Le jour se lève, un ciel radieux se reflète dans la glace recouvrant encore les cours d’eaux. Je me prépare dans la hâte. Je mets mes bagages dans notre voiture et vient prendre un bol de thé avec Jikul et Aman. C’est le moment des au-revoir. Jikul me sert fort dans ses bras en répétant que je suis son ami. Je reviendrai certainement le revoir, lui qui se cache derrière ses remparts blancs contre la civilisation. 

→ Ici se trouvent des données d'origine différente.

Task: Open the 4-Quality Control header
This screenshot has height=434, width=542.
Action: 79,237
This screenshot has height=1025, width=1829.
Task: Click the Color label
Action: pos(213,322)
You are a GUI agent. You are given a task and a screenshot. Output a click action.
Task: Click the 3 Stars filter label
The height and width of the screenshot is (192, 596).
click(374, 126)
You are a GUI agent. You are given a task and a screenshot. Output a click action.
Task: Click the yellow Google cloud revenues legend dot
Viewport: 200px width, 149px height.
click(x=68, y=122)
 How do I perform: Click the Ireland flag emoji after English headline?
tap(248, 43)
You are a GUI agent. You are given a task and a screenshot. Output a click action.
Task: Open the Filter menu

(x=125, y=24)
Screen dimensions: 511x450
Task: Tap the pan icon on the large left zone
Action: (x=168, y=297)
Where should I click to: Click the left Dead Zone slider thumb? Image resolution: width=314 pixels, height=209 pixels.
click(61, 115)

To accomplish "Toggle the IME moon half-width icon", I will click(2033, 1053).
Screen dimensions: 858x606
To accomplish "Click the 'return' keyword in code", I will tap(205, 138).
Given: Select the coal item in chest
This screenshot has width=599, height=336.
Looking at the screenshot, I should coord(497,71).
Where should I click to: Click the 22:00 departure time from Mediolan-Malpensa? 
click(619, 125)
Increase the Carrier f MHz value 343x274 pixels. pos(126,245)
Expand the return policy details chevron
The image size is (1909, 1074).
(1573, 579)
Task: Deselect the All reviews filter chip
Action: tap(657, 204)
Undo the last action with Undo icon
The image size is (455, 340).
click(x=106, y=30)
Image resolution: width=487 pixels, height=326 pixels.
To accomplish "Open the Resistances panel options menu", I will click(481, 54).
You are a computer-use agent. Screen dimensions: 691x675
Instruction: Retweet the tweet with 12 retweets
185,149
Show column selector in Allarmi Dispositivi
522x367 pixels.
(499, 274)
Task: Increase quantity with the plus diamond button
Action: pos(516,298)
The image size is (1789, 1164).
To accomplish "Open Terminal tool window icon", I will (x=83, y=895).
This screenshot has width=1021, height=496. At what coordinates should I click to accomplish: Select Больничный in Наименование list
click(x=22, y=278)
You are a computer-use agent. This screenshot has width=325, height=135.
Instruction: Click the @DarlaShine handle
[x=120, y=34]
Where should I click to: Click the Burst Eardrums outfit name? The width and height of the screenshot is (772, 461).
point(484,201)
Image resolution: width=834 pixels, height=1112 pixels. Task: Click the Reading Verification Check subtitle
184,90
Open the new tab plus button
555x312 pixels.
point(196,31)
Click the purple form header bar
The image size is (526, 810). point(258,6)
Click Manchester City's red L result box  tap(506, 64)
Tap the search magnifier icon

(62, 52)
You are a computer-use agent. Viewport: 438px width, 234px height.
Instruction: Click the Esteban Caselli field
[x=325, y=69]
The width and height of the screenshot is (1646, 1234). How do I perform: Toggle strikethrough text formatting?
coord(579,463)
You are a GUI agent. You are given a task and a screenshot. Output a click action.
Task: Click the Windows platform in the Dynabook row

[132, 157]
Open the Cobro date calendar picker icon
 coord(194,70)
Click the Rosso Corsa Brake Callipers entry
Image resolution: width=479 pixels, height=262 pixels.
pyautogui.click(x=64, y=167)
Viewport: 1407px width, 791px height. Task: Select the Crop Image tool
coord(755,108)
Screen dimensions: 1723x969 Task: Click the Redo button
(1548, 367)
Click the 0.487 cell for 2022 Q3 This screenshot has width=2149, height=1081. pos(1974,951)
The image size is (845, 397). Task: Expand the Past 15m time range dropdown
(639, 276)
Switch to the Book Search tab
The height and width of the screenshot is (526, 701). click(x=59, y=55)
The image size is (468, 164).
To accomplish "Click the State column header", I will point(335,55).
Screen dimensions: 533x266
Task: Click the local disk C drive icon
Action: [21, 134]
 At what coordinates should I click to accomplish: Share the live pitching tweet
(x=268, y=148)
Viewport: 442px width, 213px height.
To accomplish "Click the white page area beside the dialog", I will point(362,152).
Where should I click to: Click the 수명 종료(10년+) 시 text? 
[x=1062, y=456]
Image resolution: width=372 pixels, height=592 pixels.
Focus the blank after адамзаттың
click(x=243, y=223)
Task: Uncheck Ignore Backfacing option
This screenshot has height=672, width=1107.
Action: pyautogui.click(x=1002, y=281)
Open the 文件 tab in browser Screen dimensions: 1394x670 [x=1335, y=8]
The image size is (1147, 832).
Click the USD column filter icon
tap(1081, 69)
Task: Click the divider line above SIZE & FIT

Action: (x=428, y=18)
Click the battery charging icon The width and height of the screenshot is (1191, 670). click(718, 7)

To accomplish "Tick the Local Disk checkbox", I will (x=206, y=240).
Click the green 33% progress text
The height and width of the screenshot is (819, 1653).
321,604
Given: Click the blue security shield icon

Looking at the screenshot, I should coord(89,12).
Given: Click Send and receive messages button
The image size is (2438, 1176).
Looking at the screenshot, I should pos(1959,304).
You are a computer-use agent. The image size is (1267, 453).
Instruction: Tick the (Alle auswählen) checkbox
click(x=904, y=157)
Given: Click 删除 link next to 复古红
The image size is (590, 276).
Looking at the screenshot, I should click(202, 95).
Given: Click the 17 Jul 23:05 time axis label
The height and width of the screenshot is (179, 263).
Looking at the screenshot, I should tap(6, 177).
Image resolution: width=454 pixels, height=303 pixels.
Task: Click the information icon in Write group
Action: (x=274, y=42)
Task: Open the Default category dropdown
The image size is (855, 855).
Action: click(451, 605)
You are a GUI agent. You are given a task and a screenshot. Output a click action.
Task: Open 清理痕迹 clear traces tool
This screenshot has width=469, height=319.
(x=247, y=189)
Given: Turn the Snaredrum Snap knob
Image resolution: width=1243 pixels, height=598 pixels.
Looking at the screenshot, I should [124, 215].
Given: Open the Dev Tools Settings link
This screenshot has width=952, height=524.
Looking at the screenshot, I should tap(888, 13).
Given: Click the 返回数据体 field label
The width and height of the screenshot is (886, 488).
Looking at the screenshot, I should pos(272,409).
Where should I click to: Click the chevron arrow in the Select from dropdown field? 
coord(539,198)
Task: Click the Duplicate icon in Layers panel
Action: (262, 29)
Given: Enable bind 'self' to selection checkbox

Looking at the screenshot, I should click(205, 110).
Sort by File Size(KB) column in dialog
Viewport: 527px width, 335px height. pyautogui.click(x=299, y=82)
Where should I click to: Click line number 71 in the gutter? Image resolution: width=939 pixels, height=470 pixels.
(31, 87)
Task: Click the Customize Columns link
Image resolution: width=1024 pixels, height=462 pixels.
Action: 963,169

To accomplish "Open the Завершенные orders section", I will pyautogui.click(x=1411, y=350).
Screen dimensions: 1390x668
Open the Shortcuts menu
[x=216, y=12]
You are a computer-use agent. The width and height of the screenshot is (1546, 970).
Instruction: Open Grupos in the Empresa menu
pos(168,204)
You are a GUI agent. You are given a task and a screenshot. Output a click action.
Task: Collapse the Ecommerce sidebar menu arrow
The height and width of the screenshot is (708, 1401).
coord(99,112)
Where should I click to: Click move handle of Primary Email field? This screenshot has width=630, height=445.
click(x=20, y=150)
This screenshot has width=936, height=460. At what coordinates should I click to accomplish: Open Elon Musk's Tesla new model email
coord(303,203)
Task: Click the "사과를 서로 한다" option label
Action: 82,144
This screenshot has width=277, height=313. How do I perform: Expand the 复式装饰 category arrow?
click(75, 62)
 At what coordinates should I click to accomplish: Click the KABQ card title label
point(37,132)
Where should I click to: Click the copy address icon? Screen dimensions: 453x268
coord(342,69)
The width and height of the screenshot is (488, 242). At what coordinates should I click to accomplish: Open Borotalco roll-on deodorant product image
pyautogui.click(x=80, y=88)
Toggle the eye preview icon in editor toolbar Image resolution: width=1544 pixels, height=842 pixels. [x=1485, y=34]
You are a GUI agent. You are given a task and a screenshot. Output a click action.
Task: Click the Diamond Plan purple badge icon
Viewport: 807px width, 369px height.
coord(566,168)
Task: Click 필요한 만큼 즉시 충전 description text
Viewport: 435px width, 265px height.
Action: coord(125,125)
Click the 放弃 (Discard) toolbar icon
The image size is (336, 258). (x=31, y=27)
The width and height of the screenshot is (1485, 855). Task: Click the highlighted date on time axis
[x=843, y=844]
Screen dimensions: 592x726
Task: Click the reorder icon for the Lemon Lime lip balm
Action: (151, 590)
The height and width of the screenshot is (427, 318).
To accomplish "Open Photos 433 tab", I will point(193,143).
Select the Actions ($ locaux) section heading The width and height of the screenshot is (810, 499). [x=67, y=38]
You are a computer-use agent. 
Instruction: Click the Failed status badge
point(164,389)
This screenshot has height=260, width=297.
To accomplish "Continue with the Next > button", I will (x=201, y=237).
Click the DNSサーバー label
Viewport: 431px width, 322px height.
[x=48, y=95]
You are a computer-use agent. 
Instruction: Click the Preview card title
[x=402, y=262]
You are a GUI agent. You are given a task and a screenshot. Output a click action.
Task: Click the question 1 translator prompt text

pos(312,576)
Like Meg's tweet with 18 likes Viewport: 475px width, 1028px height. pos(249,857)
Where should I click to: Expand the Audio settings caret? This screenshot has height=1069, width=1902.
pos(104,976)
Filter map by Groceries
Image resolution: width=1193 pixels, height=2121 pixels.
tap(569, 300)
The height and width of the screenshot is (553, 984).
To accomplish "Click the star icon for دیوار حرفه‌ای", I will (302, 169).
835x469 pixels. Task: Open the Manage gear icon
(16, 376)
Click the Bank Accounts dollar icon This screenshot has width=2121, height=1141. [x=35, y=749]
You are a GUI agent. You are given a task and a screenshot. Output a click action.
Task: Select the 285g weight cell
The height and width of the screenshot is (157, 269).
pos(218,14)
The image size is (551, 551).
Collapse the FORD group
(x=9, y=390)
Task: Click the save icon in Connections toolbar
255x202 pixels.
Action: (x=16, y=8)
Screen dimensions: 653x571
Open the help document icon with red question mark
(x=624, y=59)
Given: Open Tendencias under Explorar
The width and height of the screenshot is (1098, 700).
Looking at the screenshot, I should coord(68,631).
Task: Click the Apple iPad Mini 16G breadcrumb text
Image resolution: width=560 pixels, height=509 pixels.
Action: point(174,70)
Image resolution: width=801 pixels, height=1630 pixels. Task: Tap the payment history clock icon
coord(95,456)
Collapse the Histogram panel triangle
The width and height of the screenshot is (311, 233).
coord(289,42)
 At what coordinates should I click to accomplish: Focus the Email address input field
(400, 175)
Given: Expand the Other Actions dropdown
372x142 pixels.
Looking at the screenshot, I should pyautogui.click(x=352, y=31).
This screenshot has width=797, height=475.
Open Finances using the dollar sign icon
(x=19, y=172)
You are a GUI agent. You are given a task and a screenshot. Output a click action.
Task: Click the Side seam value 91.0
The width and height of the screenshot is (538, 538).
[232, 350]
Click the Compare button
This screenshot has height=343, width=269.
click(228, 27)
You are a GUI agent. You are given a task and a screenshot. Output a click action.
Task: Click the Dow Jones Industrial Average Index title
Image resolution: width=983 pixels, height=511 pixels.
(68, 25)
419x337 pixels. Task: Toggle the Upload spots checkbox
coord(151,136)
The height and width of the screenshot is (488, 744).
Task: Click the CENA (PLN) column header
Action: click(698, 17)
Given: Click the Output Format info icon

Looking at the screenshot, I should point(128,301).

Aman me propose d’accrocher la peau de mouton au 4x4, et nous partons alors vers le nord, direction le lac d’Yssik Kol. Il s’arrête alors dans la plaine et regarde au loin. Je me rends compte qu’il accepte le présent, mais cherche à se battre jusqu’au bout. Au bout d’une demi-heure à crier le nom de son aigle, il remonte dans la voiture l’air résigné. En démarrant la voiture, il sursaute en regardant vers les montagnes, et part en courant avec son gant et de la viande en criant “Karaburk”. L’aigle surgit des montagnes et vole autour de lui. C’est la première fois que je vois Karaburk encercler si intensément Aman avant d’atterrir sur son gant. Je ressens pour la première fois leur attachement mutuel, moi qui voyait durant toutes ces années qu’un lien d’intérêt. Nous crions de joie ensemble les mains vers le ciel.  

Nous fendons les montagnes à vive allure. Aman et l’aigle Karaburk chantent à tour de rôle, dans leurs langues respectives au rythme des pierres qui bousculent notre carlingue. Nous sommes heureux tous les deux, et traversons les deux cols à 4000m nécessaires avant de retrouver la civilisation. A l’arrivée d’un post de police, Aman présente ses papiers mais il n’a pas fait ceux de l’aigle. Après une heure passé dans un container avec 4 policiers, il ressort la mine sombre. Il doit laisser Karaburk à la police car ce dernier n’a pas son passport montrant son identité. Je vois Aman qui retourne dans la voiture en insultant la police. Il ne me répond que deux mots “big problem”. 
L’asphalte de la route rend le trajet encore plus silencieux qu’il ne l’était dans les chemins de terre et cela amplifie la tension que nous ressentons. Je n’ose rien dire. Je vois Aman les yeux larmoyants serrant fort le volant pour retenir ses larmes. Il se racle la gorge et me dit en souriant qu’il est temps d’aller manger. Ses yeux rouges trahissent son sourire. Sa phrase me fait vibrer de l’intérieur. J’acquiesce et comprend qu’ils allaient relâcher l’aigle. Sans papier, pas de raison d’avoir un aigle royal en captivité. Le lac Yssik Kol défile sous nos yeux d’un bleu azur. Seule la chaine de montagne blanche au loin sépare le ciel du lac. Cela fait longtemps que je ne l’avais pas vu si beau.

Il est temps de nous séparer. Nous nous souhaitons une bonne route mutuelle et je lui glisse que je suis désolé en le serrant dans mes bras. Je monte dans un taxi collectif en direction de Bishkek. L’arrivée d’Internet et des centaines de notifications que je reçois me ramène peu à peu dans une autre réalité. La nuit tombe et nous roulons environ 4h vers Bishkek. je regarde les lumières de la modernité défiler par la fenêtre. Mon téléphone sonne alors et c’est Aman qui m’envoie un message et une photo de son aigle Karaburk. Il a miraculeusement pu le récupérer grâce à son ami au gouvernement. 

Jour 9

Un pincement me saisit au cœur quand l’avion s’arrache aux terres kirghizes. Je revois ces joies et ces peines, ces instants suspendus dans le grand vide blanc. Ai-je eu tort de ne pas prolonger le séjour ? Ce lapin fantasmé était-il vraiment indispensable au reportage ? Par le hublot, les montagnes se rapetissent, nappent les plaines d’ombres allongées. J’écris ces derniers mots.

Sept ans déjà que j’ai rencontré ce pays pour la première fois, et j’en repars chaque fois un peu différent. Je ne sais pas pourquoi le Kirghizistan m’attire tant : au fond, peu importent les raisons. Je sens plutôt les conséquences : une partie de moi, éteinte en Europe, renaît ici. J’y découvre une sensibilité pour la ruralité, la montagne, la fraternité essentielle.

Il est temps de finir ce travail en le mettant en forme. Je le montrerai tel qu’il l’est, c’est-à-dire perfectible mais sincère. Lâcher prise, ou laisser être : voilà la grande leçon de ces hauts plateaux.